Risk-Adjusted Performance

0 of 100

 
Weak
 
Strong
Very Weak
Over the last 90 days Honeywell Automation India has generated negative risk-adjusted returns adding no value to investors with long positions. Despite uncertain performance in the last few months, the Stock's basic indicators remain somewhat strong which may send shares a bit higher in December 2024. The current disturbance may also be a sign of long term up-swing for the company investors.
Healthcare Global 

Risk-Adjusted Performance

18 of 100

 
Weak
 
Strong
Solid
Compared to the overall equity markets, risk-adjusted returns on investments in Healthcare Global Enterprises are ranked lower than 18 (%) of all global equities and portfolios over the last 90 days. In spite of rather unsteady technical and fundamental indicators, Healthcare Global exhibited solid returns over the last few months and may actually be approaching a breakup point.
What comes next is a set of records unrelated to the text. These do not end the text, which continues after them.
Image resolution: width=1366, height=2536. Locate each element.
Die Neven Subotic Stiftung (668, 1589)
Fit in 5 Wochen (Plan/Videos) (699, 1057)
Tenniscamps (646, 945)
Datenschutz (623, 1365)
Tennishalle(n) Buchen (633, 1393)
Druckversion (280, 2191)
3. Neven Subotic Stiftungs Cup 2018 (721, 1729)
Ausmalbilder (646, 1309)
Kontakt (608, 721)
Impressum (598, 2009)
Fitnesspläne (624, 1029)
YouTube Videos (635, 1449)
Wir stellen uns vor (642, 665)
Honeywell Automation and Healthcare Global Volatility Contrast

   Predicted Return Density   
       Returns  

Pair Trading with Honeywell Automation and Healthcare Global

The main advantage of trading using opposite Honeywell Automation and Healthcare Global positions is that it hedges away some unsystematic risk. Because of two separate transactions, even if Honeywell Automation position performs unexpectedly, Healthcare Global can make up some of the losses. Pair trading also minimizes risk from directional movements in the market. For example, if an entire industry or sector drops because of unexpected headlines, the short position in Healthcare Global will offset losses from the drop in Healthcare Global's long position.
The idea behind Honeywell Automation India and Healthcare Global Enterprises pairs trading is to make the combined position market-neutral, meaning the overall market's direction will not affect its win or loss (or potential downside or upside). This can be achieved by designing a pairs trade with two highly correlated stocks or equities that operate in a similar space or sector, making it possible to obtain profits through simple and relatively low-risk investment.
Check out your portfolio center.
Note that this page's information should be used as a complementary analysis to find the right mix of equity instruments to add to your existing portfolios or create a brand new portfolio. You can also try the Instant Ratings module to determine any equity ratings based on digital recommendations. Macroaxis instant equity ratings are based on combination of fundamental analysis and risk-adjusted market performance.